Retype the whole listing below, character for character.
---*---
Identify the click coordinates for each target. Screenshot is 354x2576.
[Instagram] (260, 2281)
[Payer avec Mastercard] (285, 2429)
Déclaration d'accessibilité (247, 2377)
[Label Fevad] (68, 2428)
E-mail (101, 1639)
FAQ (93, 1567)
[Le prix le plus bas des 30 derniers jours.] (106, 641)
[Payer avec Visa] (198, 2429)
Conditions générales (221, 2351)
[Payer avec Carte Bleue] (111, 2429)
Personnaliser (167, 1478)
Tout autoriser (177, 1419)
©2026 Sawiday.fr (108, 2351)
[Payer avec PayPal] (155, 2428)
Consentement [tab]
---*---
RESULT OF THE TASK>
Identify the click coordinates for each target. Screenshot is 354x2576.
[Instagram] (260, 2281)
[Payer avec Mastercard] (285, 2429)
Déclaration d'accessibilité (247, 2377)
[Label Fevad] (68, 2428)
E-mail (101, 1639)
FAQ (93, 1567)
[Le prix le plus bas des 30 derniers jours.] (106, 641)
[Payer avec Visa] (198, 2429)
Conditions générales (221, 2351)
[Payer avec Carte Bleue] (111, 2429)
Personnaliser (167, 1478)
Tout autoriser (177, 1419)
©2026 Sawiday.fr (108, 2351)
[Payer avec PayPal] (155, 2428)
Consentement [tab]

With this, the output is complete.